__What you will do__.
Continue the article on CSIRO scientists honored in 2020, starting after its last sentence.

A number of our scientists received recognition for their work this year. We're shining the spotlight on some of our science champions!

We love celebrating our people. In addition to our CSIRO Award winners, many of our scientists have received wider recognition for their work. We’re shining the spotlight on a few of our science champions in 2020. 

Climate scientist acknowledged on national stage

Our climate scientist, Dr Jess Melbourne-Thomas, was named Tasmanian Australian of the Year.

Jess is a pioneer in science and a champion for women in STEM. Her focus is to understand and predict the effects of climate change on marine ecosystems. And she wants to connect the science with policy for better decision-making.

Her win put the things she stands for – women in science, marine ecosystems and climate change research – in the spotlight. Find out more about Jess and what her job looks like day-to-day.

Researcher Jess Melbourne-Thomas taking a sea ice core to measure phytoplankton abundance in East Antarctica.

Amazing science, amazing researcher: Jess taking a sea ice core to measure phytoplankton abundance in East Antarctica.

Australia Day honours for three scientists

The Australia Day honours recognises Australians who have excelled in their fields. Two of our people took home an Order of Australia medal and one received the Public Service Medal in 2020.

CSIRO Fellow and ecologist, Dr Brian Walker, received an Order of Australia for his service to science, notably in ecosystem ecology and research. Watch him talk about how nature can teach us about resilience and the importance of adapting on The Drum.

__Stored data__.
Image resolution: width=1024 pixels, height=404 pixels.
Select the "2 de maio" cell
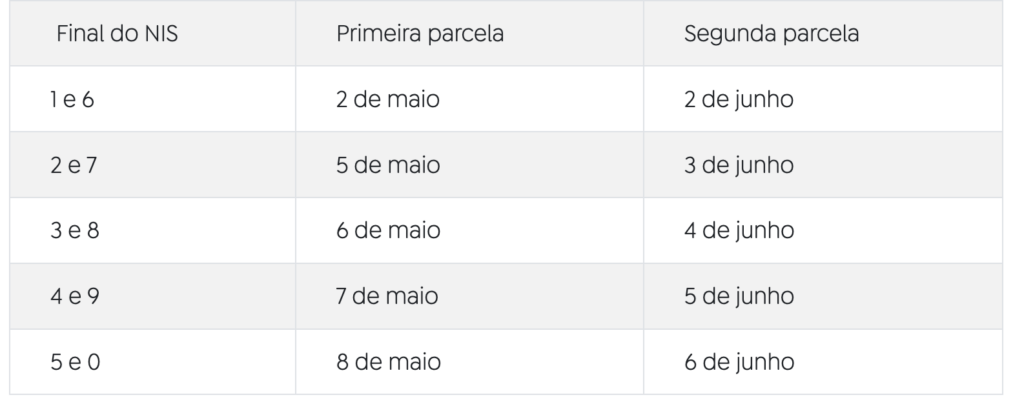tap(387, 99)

---

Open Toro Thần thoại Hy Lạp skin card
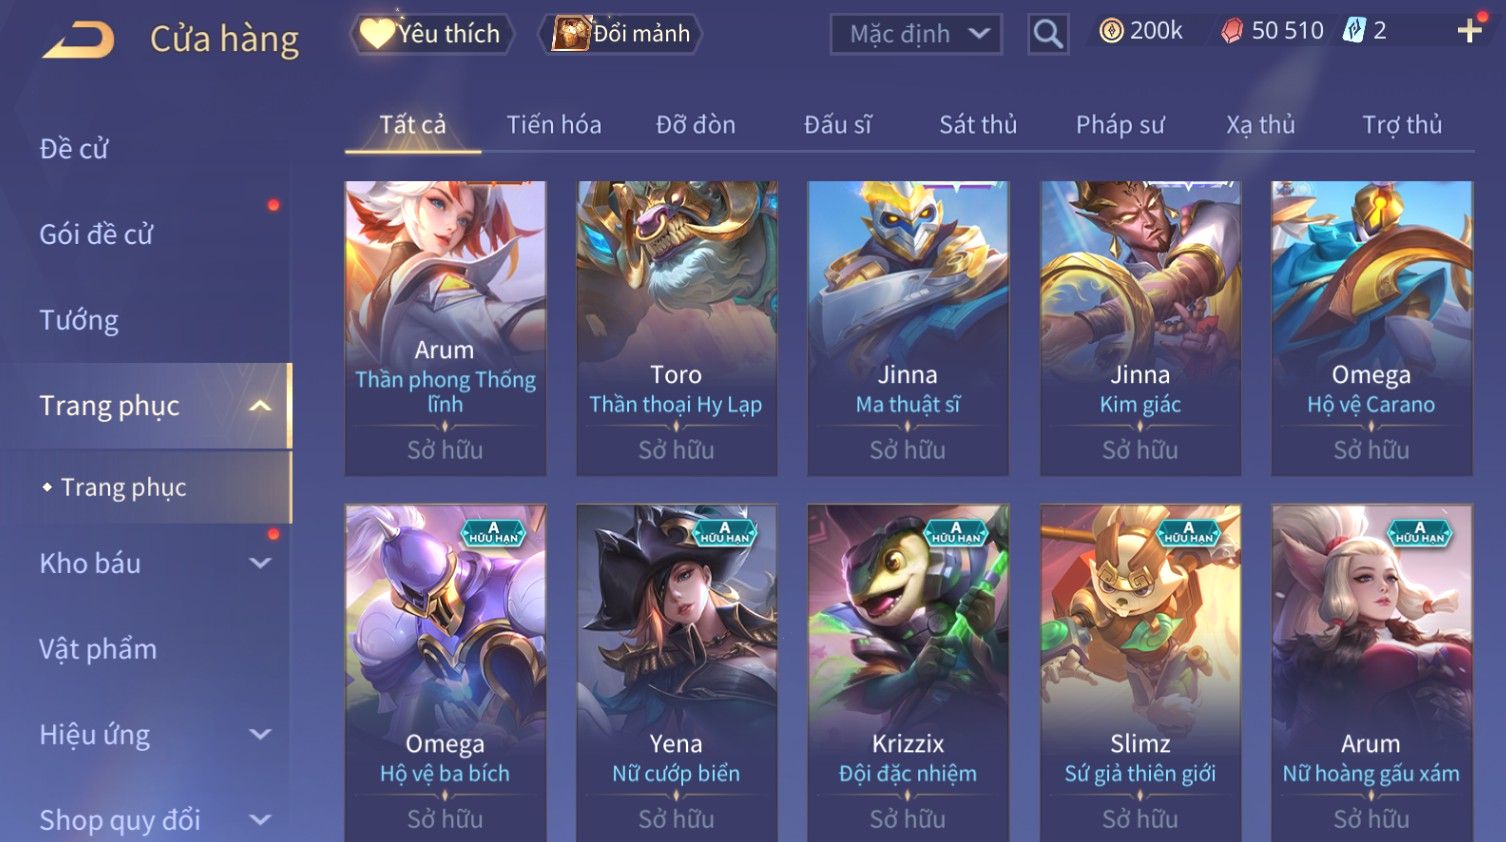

__Response__.
Our Board member and molecular biology scientist, Dr Peter Riddles, received an Order of Australia for his significant service to science, biotechnology and innovation.

Our materials scientist, Dr Matthew Hill, received a Public Service Medal for his work in materials development. He is an expert in nanomaterials (really small chemical substances). For example, his nanomaterials work protects Australian soldiers.

Find out more about the three recipients.

A leading voice in her field

Our astrophysicist, Dr Sarah Pearce, is an astronomer and renowned expert in space science. She has played a leading role in our involvement in the international Square Kilometre Array project to build the world’s largest radio telescope.

This year, Sarah was named NSW Telstra Business Woman of the Year, awarded Executive of the Year at the Australian Space Awards and made a Fellow of the Australian Academy of Technology and Engineering.

Image of Sarah smiling

Sarah Pearce is a space science and women in STEM superstar.

Lithium battery research power

Dr Marzi Barghamadi received the L’Oreal-UNESCO For Women in Science 2020 Fellowship for her lithium battery research.

She is developing the next generation of lithium batteries that offer higher energy and longer life. Her research will help with the commercialisation of lithium metal batteries. It will also help scientists develop batteries that produce more energy, are safer and last longer.

Fellows elected by their peers

In May, three of our scientists became Fellows to the Australian Academy of Science. They were all elected by their peers.

Our climatologist, Dr Wenju Cai, is a world authority on climate variability, ocean dynamics, and ocean-atmosphere interactions. His work has led to major improvements in climate simulations and climate projections.

Our ecotoxicologist, Dr Jenny Stauber, is an international leader in ecotoxicology which is the study of metal contaminants in aquatic environments. She developed a range of assessment protocols including the national water and sediment quality guidelines for environmental regulation in Australasia.

And our Chief Scientist, Dr Cathy Foley, also became a Fellow. Her scientific achievements are huge but her dedication to the STEM community is even bigger. Cathy has been appointed Australia’s next Chief Scientist.

Congratulations to all our amazing people!